I will show basic concepts and important structures, and this is might be a good beginner guide for the newbie driver developers.

The PCI bus is the most popular way to connect high-speed peripheral inside a modern computer system. It’s a video and network adapters, sound cards, storage devices, and so on. Some custom and special devices, some acquisition board with ADC, or any other interface might be custom and special devices. Even your modern laptop uses this bus to connect internal devices to the CPU, even without actual physical connectors.
This bus is widely available on a different platform, like x86 and ARM. These days, it’s quite common to use a PCI bus to connect a high-performance wireless chip to the SoC inside WiFi routers.

PCI and PCI Express

The original PCI bus was parallel with a lot of contacts and currently obsolete. I will not focus on the obsolete PCI bus.
Modern and faster PCIe bus uses single or multiple (1-16) pairs of differential wires (lanes, one pair for TX, and one for RX). You can tell the number of differential lines by the bus name, x1, x4, x16. More lanes give a bigger throughput. Another difference between the PCI Express bus and the older PCI is the bus topology; PCI uses a shared parallel bus architecture. The PCI host and all devices share a common set of address, data, and control lines. PCI Express is based on point-to-point topology, with separate serial links connecting every device to the root complex controller that can be integrated into the CPU. You can read an excellent architecture explanation in this Wikipedia article.

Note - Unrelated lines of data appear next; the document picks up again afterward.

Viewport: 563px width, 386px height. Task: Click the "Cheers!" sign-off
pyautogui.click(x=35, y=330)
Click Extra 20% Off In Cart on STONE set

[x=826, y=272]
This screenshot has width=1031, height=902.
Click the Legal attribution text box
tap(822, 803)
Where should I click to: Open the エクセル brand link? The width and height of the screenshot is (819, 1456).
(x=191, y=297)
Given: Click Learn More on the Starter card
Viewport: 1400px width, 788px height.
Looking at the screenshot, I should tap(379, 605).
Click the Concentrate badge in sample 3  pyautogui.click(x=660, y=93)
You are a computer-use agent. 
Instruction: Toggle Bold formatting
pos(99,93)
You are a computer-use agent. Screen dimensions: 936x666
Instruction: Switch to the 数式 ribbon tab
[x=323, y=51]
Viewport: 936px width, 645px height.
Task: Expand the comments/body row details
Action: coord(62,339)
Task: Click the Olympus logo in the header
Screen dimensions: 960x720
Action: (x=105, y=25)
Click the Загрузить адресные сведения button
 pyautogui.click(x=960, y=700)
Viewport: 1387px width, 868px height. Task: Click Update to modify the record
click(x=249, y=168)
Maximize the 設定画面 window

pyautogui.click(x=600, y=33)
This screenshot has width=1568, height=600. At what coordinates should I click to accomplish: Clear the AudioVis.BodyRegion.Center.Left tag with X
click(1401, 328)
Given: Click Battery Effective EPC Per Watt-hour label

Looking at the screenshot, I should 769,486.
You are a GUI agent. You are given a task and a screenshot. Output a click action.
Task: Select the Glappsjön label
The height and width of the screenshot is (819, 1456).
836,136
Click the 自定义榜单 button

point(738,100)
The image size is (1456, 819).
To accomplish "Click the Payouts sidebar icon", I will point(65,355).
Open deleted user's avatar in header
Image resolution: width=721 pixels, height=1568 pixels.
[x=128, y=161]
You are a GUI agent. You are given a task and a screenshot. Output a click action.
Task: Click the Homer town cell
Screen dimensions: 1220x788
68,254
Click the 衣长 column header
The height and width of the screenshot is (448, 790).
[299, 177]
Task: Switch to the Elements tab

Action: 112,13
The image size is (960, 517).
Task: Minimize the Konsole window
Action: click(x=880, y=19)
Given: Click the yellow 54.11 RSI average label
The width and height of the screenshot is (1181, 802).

From the typical driver point of view, there is no difference between PCI and PCI Express. All differences are handled by the hardware and lower bus drivers of the Linux kernel. For the driver developer, API is the same.

Linux PCI subsystem

The operating system PCI subsystem reflects the actual hardware configuration and interconnections. There might is multiple PCI buses and multiple devices on those buses. Every bus and device is assigned a unique number, which allows identifying each module. Also, a PCI device might have different “functions” or “endpoints.” All those endpoints are also numbered. The full system path to the device might look like this: <bus id>:<device id>:<function id>
Additionally, every PCI device contains a factory-programmed Vendor and Device IDs. These IDs are also unique and assigned by the PCI regulatory consortium.
Using these IDs, the Linux kernel can properly identify a device and load the proper driver. Of course, every driver should have ID verification routines.

The primary userspace utility is lspci This command can show a lot of useful information.  Run this command with “-nn” argument to get all devices with IDs.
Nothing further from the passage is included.